When stress affects the gut, the stomach tightens, digestion slows. For some, these symptoms resolve quickly. For others — particularly people with constipation-predominant irritable bowel syndrome (IBS-C) and related conditions — they don’t.

In a new study, investigators at Beth Israel Deaconess Medical Center (BIDMC) show how stress hormones directly interfere with gut function, slowing digestion through a newly defined pathway. In preclinical models, the findings point toward a potential way to treat stress-associated constipation.

Led by corresponding author Subhash Kulkarni, Harvard Medical School assistant professor of medicine and principal investigator in the Division of Gastroenterology at BIDMC, the study’s findings are published in the Journal of Biological Chemistry.

The researchers’ work centers on the enteric nervous system (ENS), often called the “second brain” of the gastrointestinal tract. This network of nerves in the gut controls how food moves through the digestive system, and can coordinate digestion on its own, without input from the brain or spinal cord. However, the ENS is connected to the rest of the nervous system and does receive signals from the outside world, meaning the stressors big and small can override its normal functions.

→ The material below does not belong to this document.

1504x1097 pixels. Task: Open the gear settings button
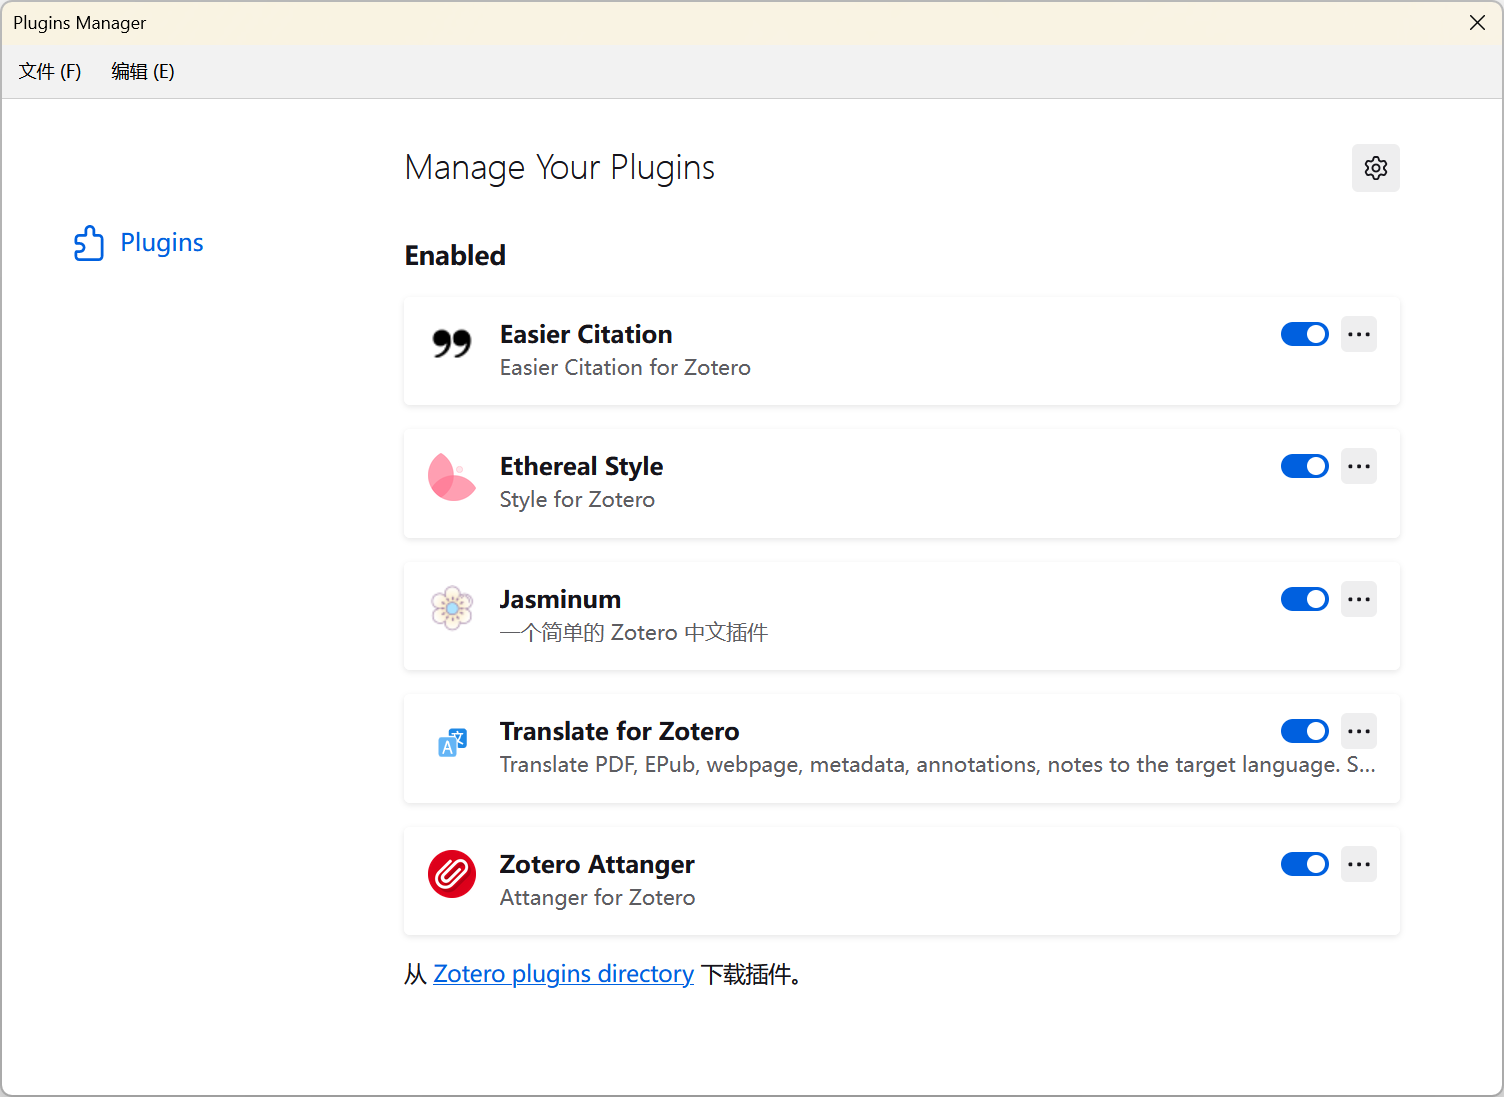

Scientists already knew that stress hormones can disrupt ENS signaling and had demonstrated a disrupted signaling pathway in patients with irritable bowel syndrome (IBS). What was not clear was exactly how that disruption happens or whether it could be reversed. In the new study, the researchers show exactly how stress interferes with the pathway and demonstrate that restoring it improves gut function in preclinical models, identifying it as a promising target for new IBS treatments.

Specifically, Kulkarni and colleagues found that stress hormones suppress the gut’s cell-to-cell communication, leaving GI movement slowed and increasing the risk of persistent constipation. The team traced this breakdown to a specific chemical signaling pathway in the gut — involving a molecule called BDNF and its receptor, TrkB — that helps keep digestion responsive.

When the researchers activated this pathway using a compound that stimulates the TrkB receptor, they were able to restore normal gut movement in experimental models of stress.

“This study identifies both the basic biology for why stress slows down your gut and creates a platform through which novel therapeutics can be generated and tested for treating stress-associated constipation,” said Srinivas N. Puttapaka, an HMS research fellow in medicine at Beth Israel Deaconess, who led the study with co-lead author Jared Slosberg, a doctoral candidate at Johns Hopkins University School of Medicine.

“By pinpointing how stress disrupts this pathway and showing that its function can be restored, we’ve identified a clear and actionable target for developing new treatments for IBS,” said Puttapaka.

This work was funded in part by the National Institute on Aging; a Pilot grant from the Harvard Digestive Disease Core to Subhash Kulkarni; the Walter Benjamin Fellowship the Deutsche Forschungsgemeinschaft to Philippa Seika; Diacomp Foundation; with additional support from Harvard Catalyst and the National Institutes of Health.